Fr. Roger J. Landry
Conversations with Consequences Podcast
Homily for Christmas Day
December 25, 2021
To listen to an audio recording of this short Sunday homily, please click below:
https://traffic.libsyn.com/secure/catholicpreaching/12.25.21_Landry_ConCon.mp3
The following text guided the homily:
* This is Fr. Roger Landry and it’s a privilege for me to be with you as we enter into the consequential conversation God wants to have with each of us as together we celebrate the great gift of the birth of the Lord Jesus.
* On Christmas, the Church gives us four different Masses to help us to mark the wonder of the day, and the Gospel and liturgical prayers of each of them have a different focus. At the Vigil Mass we ponder the Angel’s words to St. Joseph not to be afraid to take Mary and the Child growing within her into his home and we ask God for the grace to help us “joyfully welcome” Jesus as our Redeemer. At Midnight Mass we contemplate the radiant glory of God shining around the angels as they announced the good news of great joy to the shepherds awake keeping watch over their flocks by night and we pray to God that the light of Christ’s birth might shine in the darkness and lead us to see all things in the light of Christ. At the Mass at Dawn, we accompany the Shepherds in their going with haste to Bethlehem to see the infant Savior and we ask the Lord to allow the light of faith to shine through our deeds and help us to go to encounter Christ and offer ourselves to him as worthy gifts. In all of them, we retrace the history of progressive revelation by God and deepening awareness among his people, seeking to lead us step-by-step into a greater assimilation of the mystery.
* At the Mass on Christmas Day, however, in the Gospel and in the prayers, we come to the dramatic conclusion, the Church’s most profound explanation of the meaning of the birth of Jesus. Many people, as you know, talk about the “reason for the season” of Christmas and by it they basically mean Jesus is the reason for the season as they seek to keep themselves, their families and our culture focused on God rather than on commercialism. But as praiseworthy as those efforts are, we need to state that it’s not sufficient or theologically precise to declare that Jesus is the reason for this season. The real reason for the season of Christmas iswhat Jesus seeks to do in us. It’s the why behind the what of the Son of God’s becoming man. This is what Christmas Mass During the Day helps us to ponder.
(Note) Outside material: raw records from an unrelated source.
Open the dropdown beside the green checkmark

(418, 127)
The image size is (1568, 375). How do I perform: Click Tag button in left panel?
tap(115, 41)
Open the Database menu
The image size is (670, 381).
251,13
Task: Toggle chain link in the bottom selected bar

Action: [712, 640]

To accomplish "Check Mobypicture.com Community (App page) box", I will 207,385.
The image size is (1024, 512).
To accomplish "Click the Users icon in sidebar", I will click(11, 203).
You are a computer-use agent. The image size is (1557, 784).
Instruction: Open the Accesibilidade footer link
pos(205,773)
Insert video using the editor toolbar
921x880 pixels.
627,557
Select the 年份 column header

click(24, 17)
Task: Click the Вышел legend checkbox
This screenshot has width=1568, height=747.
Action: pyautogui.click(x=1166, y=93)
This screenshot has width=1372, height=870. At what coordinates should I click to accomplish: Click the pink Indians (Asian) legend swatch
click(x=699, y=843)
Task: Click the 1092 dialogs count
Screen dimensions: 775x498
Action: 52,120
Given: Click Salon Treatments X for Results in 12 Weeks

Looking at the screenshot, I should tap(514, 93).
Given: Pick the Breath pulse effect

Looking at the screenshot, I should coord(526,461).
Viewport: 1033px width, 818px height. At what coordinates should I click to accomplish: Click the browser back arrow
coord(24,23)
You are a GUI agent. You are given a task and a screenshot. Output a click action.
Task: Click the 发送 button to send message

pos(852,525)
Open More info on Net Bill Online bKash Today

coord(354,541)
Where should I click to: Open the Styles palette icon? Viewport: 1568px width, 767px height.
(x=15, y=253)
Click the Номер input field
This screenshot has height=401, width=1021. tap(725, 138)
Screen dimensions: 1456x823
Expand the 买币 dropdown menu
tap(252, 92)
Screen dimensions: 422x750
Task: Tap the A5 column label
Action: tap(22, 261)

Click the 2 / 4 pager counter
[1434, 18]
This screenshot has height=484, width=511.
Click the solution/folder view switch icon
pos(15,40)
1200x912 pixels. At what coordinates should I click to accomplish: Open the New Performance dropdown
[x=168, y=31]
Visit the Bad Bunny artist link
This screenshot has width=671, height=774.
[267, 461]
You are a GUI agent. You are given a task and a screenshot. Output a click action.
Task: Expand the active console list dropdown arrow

* The Gospel for the Mass from the Prologue of St. John is one of the deepest passages in all of Sacred Scripture. Unlike the Gospel readings at the other Christmas Masses, which have had hundreds of Christmas hymns written about them in various languages, this passage seldom makes it into music. There are no herald angels singing, no shepherds watching, no cattle lowing, no stars brightly shining, no little town of Bethlehem, no swaddling clothes, no Mary and Joseph. But it brings up to the heart of what lies underneath all of those unforgettable details.
* It communicates to us, first, that the child placed in the manger is the actual incarnation of the Word who was in the beginning with God and was God, that this Child is the eternal word who out of love for us took on our flesh, our whole human nature, and made his dwelling among us.
* Second, it points to the whole mystery of whether we and others accept or reject this gift, whether we’re like the ancient Bethlehem inn-keepers who refused to make room even for a pregnant woman in labor, or whether we’re like that woman and her construction worker husband who welcomed that child and allowed him to alter the trajectory of their lives.